WORK REQUIRED = Lines of the material that include the string "computer" should be returned.

SUPPLIED MATERIAL =
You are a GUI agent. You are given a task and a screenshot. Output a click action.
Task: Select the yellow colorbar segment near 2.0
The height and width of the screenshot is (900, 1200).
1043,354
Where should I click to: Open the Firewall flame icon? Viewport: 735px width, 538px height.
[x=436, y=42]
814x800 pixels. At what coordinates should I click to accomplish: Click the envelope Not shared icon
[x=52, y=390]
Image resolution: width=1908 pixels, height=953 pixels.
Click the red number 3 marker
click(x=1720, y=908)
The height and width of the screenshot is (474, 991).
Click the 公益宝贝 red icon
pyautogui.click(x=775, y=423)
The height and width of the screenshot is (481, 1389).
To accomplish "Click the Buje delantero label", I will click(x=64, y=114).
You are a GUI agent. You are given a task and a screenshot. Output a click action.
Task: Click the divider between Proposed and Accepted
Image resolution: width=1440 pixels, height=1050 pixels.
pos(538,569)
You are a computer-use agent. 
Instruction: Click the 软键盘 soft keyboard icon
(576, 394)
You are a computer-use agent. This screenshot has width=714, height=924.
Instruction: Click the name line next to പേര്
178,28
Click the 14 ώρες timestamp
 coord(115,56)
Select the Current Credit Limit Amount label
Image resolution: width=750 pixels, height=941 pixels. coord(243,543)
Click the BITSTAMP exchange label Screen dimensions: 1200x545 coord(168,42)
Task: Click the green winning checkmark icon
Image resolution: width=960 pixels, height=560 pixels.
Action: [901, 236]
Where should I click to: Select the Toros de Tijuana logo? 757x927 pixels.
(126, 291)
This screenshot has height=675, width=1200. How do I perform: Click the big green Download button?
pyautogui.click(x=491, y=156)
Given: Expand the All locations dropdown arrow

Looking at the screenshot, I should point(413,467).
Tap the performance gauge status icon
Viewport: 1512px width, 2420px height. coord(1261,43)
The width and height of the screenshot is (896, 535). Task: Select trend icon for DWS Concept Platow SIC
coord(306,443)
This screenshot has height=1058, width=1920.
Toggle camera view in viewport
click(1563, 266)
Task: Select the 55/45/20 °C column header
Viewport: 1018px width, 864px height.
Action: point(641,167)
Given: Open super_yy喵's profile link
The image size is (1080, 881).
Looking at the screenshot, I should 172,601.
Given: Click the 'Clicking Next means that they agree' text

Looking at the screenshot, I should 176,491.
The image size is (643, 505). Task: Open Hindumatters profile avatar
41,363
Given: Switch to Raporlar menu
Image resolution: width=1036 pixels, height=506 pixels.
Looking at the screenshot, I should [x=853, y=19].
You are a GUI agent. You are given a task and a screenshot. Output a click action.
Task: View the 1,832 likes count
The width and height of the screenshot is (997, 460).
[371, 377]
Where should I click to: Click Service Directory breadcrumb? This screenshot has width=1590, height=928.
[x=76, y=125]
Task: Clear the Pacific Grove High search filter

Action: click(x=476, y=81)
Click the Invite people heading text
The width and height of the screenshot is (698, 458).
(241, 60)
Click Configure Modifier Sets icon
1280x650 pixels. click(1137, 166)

PROBLEM SOLUTION =
You are a computer-use agent. 
You are a computer-use agent. This screenshot has width=714, height=924.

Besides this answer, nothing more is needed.